▶ _Lista de tareas_
a: Según el texto sobre Irving Lerner, ¿en qué año se constituyó la cooperativa Frontier Films?
b: Continúa el texto sobre Irving Lerner a partir de su última oración.
++++ Texto de lectura
El camino que va desde el avant garde y el documentalismo ideologizado de los 30 con epicentro en Nueva York hasta el Poverty Row angelino de finales de los 50 es, como poco, tortuoso. Irving Lerner lo recorrió sin que nadie pareciera darse demasiada cuenta y terminó por desembocar en eses lugar abigarrado donde vegetan los verdaderos malditos, lo verdaderos invisibles hasta que logran ascender al estatus de culto.
Lerner comenzó su carrera, comprometida y suicida, enrolado en distintas cooperativas de cineastas de filiación comunista y voluntad underground en los primeros 30. Desde la NYKino, donde también estaba Elia Kazan o los pioneros del lenguaje documental norteamericano Ralph Steiner y Leo Hurwitz, hasta la órbita del fotógrafo Willard Van Dyke o el documentalista Pare Lorentz, con quienes Lerner colaboraría en diversas funciones, principalmente la de montador. Estas y similares labores ejercería dentro de otra cooperativa constituida en 1937, Frontier Films, donde también se alineaban Jay Leyda y Ben Maddow futuro guionista de Lerner durante los 50, dedicada a realizar trabajos de corte profesional y radicalismo ideológico sin cortapisas. De su breve producción, siete cintas, dos de ellas son filmes de apoyo propagandístico a favor de la causa republicana durante la guerra civil española – en el caso particular de Lerner habría que sumar su acreditada participación como editor en Refuge, material financiado por Ciné- Liberté y el Medical Bureau estadounidense- como Hearts of Spain y Return to life; mediometrajes centrados en la ayuda médica y la atención a los heridos durante la guerra. Aunque quizás el trabajo más perdurable de Frontier Films sea Native Land, un alegato sobre los peligros que
Junto a Sam Brody en el rodaje del documental de 1931 "Children's Camp"
rodean a la democracia americana del New Deal y la fuga de la Gran Depresión. Muy recomendable y mucho mejor informado el estupendo trabajo de María Antonia Paz y Julio Montero El cine informativo. 1895-1945. Creando la realidad (Ariel Cine, 2002).
Con semejantes antecedentes estaba claro que Lerner, intelectual, neoyorkino, comunista y judío, no lo iba a tener precisamente fácil para introducirse en el Hollywood bajo McCarthy, y eso pese a que su larga experiencia como montador le había proporcionado el prestigio suficiente para ocuparse de diversos documentales de propaganda a favor de la participación norteamericana en la 2ªGM, incluso en labores de director de diversos de estos cortometrajes de esfuerzo bélico.
++++++++
++++ Registros
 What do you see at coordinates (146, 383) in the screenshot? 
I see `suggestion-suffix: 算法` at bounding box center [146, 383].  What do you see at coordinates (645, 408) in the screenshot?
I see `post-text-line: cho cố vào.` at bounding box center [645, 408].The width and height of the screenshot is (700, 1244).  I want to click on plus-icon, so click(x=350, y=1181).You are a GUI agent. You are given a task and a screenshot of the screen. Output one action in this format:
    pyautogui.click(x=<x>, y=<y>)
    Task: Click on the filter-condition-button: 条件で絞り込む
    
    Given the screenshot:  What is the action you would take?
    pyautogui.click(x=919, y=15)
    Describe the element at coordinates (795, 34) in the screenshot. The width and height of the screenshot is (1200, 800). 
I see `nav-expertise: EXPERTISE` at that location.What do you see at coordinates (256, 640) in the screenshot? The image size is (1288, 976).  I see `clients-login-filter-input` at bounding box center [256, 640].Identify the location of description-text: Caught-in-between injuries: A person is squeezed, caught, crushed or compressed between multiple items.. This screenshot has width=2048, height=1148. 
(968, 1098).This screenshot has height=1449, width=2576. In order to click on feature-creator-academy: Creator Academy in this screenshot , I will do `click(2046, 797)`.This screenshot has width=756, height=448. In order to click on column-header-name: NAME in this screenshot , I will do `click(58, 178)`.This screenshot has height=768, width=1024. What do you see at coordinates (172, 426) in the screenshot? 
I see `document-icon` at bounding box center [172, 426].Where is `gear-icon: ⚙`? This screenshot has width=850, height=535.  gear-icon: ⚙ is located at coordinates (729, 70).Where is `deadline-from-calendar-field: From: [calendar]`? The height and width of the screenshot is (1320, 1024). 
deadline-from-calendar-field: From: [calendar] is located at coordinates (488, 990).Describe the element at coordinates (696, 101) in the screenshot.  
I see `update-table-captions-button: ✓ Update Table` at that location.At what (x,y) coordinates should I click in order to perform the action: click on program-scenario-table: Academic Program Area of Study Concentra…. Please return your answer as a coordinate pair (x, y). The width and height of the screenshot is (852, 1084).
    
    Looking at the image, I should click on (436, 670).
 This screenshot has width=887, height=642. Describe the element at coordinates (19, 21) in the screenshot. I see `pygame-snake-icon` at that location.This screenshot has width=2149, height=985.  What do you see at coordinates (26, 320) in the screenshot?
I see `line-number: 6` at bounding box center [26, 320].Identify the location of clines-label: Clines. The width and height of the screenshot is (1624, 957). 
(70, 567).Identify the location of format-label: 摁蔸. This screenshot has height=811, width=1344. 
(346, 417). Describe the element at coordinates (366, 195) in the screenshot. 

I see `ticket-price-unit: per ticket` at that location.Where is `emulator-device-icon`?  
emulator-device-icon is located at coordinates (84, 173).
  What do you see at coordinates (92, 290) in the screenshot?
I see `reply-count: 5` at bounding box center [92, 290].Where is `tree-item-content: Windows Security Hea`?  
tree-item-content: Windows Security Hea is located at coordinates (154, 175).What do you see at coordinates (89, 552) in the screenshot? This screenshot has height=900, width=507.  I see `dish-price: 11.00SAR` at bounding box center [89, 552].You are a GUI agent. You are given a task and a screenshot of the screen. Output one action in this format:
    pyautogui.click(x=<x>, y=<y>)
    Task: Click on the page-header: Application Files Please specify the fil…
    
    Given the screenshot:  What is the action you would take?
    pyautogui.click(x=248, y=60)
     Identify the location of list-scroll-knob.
++++++++
▶ _Respuestas_
a: En 1937.

b:
Como muchos de los blacklisted de rango menor, es decir aquellos, los más, que no eran celebridades Lerner se dedicó a subsistir dentro de los intestinos de la industria, centrado en albores de intendencia de todo tipo y por lo general sin acreditar. Era un profesional habilidoso y sólido, con conocimientos de diversas facetas del proceso de realizar una película y capacidades para cumplir en todos ellos. Incluso mantuvo activa su faceta de realizador documental en diversos empeños. Muscle Beach, un corto semi-documental sobre el culto al cuerpo en la playa de Santa Mónica cuenta hoy con cierto prestigio tanto por su aventurada resolución formal como por capturar el hedonismo juvenil de losúltimos 40, ya terminada la guerra. Precisamente su último empeño documental antes de conseguir introducirse en al ficción será un recopilación de material documental sobre la guerra en el pacífico, Suicide Attack que cuenta con el valor de incluir material japonés.
En 1953 rueda Man Crazy, un film particularmente ignoto, protagonizado por el gran Neville Brand. Para lograrlo cuenta con la ayuda de Philip Yordan, co-guionista y productor en al sombra. Labores que repetiría en 1960 con Studs Lonigan y en 1969 con The royal hunt of the sun, un descabellado proyecto sobre al conquista del Perú con Robert Shaw como Pizarro y Christopher Plummer como Atahualpa.
A decir del propio Yordan fue el también guionista y ocasional productor Sydney Harmon quien le envió a Lerner, ya que este solía remitirle a gente que buscaba trabajo dentro de la industria. Pero no es poco probable que pudiera ser que Irving Lerner llegase a través de su viejo amigo Ben Maddow (el cual había participado en el scrip de La jungla de asfalto, nada menos antes de caer en desgracia), blacklisted igual que él y que por aquel entonces ejercía como uno de los múltiples negros de Philip Yordan, quien tenía organizado una suerte de factoría de escritura en la cual se aprovechaba sin escrúpulo alguno de la situación de los represaliados, sino el gremio de los escritores uno de los más tocados por la paranoia anticomunista. Sobre este elemento de cuidado, Yordan me refiero, nada más contundente que la brevedad de Tavernier y Coursodon en sus 50 años de cine norteamericano.
En el rodaje de "Hay que matar a B." (1973)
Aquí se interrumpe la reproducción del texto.